Oberndorf an der Melk

Erstellt am 22. Januar 2019, 01:00

von Armin Grasberger

Wo ist bloß die Liebe hin?. Armin Grasberger über finanzielle Forderungen im Unterhaus.

„Es wird generell immer schwieriger“, konstatiert Markus Ellmauer, stellvertretender Obmann des SV Oberndorf. „Wir haben zig Spieler unter die Lupe genommen. Leider klaffen seitens der Kicker sehr oft Wirklichkeit und die Erwartungen im finanziellen Bereich weit auseinander.“ Der Gebietsligist ist seit Wochen auf der Suche nach einem neuen Stürmer. Erfolg konnte noch keiner vermeldet werden.

Es spießt sich, wie so oft, an den Finanzen. Irgendwann hat sich eine Spirale in Gang gesetzt, aus der es keinen Ausweg mehr zu geben scheint. Irgendwer hat damit begonnen, irrwitzige Summen an Unterhauskicker auszuzahlen, und irgendwer bietet immer ein bissl mehr. Einerseits wären die Spieler blöd, sich ihr Hobby bei Gelegenheit nicht vergolden zu lassen.

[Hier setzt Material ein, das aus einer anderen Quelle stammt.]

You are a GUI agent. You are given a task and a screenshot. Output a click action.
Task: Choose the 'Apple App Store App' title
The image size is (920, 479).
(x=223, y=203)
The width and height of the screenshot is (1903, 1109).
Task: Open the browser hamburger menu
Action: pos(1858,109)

Stimmt schon.

Andererseits bleibt der Fußball für den überwiegenden Großteil eben ein Hobby. Wa rum braucht‘s da eine finanzielle Vergütung? Aufwandsentschädigung, ja. Schmankerl in Form von Trainingsbekleidung, ja. Punkteprämie, mit Bauchweh. Wann ist es aus der Mode gekommen, einfach nur zu kicken, weil man den Sport liebt? Und wir reden hier vom Unterhaus. Weiter oben sieht die Welt anders aus. Aber ganz ehrlich: Kicken nur für Geld? Das kann‘s doch auch nicht sein.